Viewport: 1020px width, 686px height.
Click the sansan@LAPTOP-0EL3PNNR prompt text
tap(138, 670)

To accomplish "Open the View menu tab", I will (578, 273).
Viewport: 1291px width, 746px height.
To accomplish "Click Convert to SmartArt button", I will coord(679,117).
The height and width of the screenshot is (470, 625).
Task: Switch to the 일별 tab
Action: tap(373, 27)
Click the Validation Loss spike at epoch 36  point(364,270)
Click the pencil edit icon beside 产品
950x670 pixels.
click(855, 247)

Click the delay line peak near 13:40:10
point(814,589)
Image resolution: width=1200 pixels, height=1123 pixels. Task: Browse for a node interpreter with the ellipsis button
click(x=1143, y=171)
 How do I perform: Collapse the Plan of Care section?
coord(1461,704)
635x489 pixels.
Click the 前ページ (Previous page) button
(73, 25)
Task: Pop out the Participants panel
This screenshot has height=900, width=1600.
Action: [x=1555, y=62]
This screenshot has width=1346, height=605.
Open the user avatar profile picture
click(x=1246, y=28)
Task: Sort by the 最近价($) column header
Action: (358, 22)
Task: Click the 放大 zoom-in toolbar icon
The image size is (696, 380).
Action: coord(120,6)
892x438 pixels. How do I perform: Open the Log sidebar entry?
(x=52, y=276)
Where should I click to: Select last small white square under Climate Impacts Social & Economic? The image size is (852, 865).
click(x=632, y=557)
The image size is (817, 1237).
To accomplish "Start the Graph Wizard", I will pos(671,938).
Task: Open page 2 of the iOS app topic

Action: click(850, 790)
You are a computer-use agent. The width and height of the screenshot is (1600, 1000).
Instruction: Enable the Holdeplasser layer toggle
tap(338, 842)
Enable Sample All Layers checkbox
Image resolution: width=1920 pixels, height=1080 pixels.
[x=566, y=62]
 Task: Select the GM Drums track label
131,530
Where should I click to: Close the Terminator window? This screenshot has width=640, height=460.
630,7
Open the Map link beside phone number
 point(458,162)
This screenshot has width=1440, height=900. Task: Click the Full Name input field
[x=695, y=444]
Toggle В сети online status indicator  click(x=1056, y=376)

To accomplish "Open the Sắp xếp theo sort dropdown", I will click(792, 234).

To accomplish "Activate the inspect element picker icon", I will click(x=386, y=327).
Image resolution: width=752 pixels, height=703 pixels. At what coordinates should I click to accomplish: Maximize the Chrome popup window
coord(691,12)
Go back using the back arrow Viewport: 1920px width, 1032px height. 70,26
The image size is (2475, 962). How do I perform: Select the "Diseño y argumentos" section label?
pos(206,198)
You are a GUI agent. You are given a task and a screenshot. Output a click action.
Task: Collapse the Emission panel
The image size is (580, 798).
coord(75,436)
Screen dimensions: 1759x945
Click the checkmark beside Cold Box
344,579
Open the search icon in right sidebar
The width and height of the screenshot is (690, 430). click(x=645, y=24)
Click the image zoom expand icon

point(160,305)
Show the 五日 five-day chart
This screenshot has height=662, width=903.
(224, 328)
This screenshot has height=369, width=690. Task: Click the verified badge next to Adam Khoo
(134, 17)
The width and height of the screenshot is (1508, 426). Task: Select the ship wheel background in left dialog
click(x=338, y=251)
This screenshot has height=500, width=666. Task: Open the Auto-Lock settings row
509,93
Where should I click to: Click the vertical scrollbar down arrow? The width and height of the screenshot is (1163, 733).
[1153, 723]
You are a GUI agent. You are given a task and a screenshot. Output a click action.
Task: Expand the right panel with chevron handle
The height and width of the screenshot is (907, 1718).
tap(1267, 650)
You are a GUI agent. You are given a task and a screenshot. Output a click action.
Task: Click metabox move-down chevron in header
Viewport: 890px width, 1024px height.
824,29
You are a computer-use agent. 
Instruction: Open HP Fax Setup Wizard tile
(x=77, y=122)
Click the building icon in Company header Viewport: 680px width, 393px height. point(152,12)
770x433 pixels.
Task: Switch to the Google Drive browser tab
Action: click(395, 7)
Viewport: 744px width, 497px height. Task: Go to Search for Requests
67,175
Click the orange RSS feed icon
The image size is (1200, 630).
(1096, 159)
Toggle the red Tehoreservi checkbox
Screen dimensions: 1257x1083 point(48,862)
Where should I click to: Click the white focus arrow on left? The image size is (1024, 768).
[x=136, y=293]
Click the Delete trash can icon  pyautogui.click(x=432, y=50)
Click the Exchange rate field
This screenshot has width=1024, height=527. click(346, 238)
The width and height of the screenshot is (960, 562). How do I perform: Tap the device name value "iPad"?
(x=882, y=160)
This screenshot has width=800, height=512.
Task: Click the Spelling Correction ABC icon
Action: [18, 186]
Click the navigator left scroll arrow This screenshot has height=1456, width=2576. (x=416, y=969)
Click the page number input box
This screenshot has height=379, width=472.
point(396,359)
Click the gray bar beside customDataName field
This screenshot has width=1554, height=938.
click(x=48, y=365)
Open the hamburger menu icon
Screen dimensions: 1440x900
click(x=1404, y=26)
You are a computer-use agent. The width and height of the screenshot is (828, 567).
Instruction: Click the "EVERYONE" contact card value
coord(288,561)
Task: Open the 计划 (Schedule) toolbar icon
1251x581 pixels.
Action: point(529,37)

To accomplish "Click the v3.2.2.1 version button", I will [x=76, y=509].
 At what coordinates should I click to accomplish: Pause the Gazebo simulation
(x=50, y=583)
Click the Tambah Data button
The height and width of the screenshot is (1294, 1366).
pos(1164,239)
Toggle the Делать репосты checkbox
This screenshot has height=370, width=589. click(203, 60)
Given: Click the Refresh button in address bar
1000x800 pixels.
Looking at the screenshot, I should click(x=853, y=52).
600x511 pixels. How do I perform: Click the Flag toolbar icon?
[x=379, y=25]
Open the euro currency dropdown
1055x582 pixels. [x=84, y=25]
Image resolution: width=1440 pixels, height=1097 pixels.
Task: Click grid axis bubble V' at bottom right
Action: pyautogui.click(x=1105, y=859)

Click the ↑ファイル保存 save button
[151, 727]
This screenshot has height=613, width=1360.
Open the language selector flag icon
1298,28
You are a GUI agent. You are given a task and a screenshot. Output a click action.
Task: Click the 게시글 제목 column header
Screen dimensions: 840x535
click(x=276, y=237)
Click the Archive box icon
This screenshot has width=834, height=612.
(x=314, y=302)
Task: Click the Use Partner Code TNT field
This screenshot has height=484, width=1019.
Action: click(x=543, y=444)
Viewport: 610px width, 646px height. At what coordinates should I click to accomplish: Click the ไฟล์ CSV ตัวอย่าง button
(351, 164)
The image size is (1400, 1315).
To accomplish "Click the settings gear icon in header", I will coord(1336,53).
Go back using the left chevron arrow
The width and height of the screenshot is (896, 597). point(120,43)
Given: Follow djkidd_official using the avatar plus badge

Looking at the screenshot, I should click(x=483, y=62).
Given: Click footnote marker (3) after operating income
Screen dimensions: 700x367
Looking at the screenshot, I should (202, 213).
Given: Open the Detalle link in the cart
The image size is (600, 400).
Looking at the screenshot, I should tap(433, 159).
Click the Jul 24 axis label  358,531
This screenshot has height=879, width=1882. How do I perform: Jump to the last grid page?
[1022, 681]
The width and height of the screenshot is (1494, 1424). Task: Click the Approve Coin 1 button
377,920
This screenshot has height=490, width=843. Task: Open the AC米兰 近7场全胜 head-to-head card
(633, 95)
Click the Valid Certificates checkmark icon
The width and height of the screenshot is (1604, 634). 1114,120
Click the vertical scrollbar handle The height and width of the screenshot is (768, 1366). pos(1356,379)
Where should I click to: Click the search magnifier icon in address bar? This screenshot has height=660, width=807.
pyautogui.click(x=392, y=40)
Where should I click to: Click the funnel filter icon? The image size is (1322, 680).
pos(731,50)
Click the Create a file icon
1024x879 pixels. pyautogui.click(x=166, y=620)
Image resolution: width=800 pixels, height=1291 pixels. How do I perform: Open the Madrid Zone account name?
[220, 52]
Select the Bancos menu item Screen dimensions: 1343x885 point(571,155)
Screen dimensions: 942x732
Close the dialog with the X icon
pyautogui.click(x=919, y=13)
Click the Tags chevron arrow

= = = =

### [WORK ORDER]
If a line in the listing holds the word "panel", list that line.

### [OUTPUT]
Task: Pop out the Participants panel
Task: Collapse the Emission panel
Task: Expand the right panel with chevron handle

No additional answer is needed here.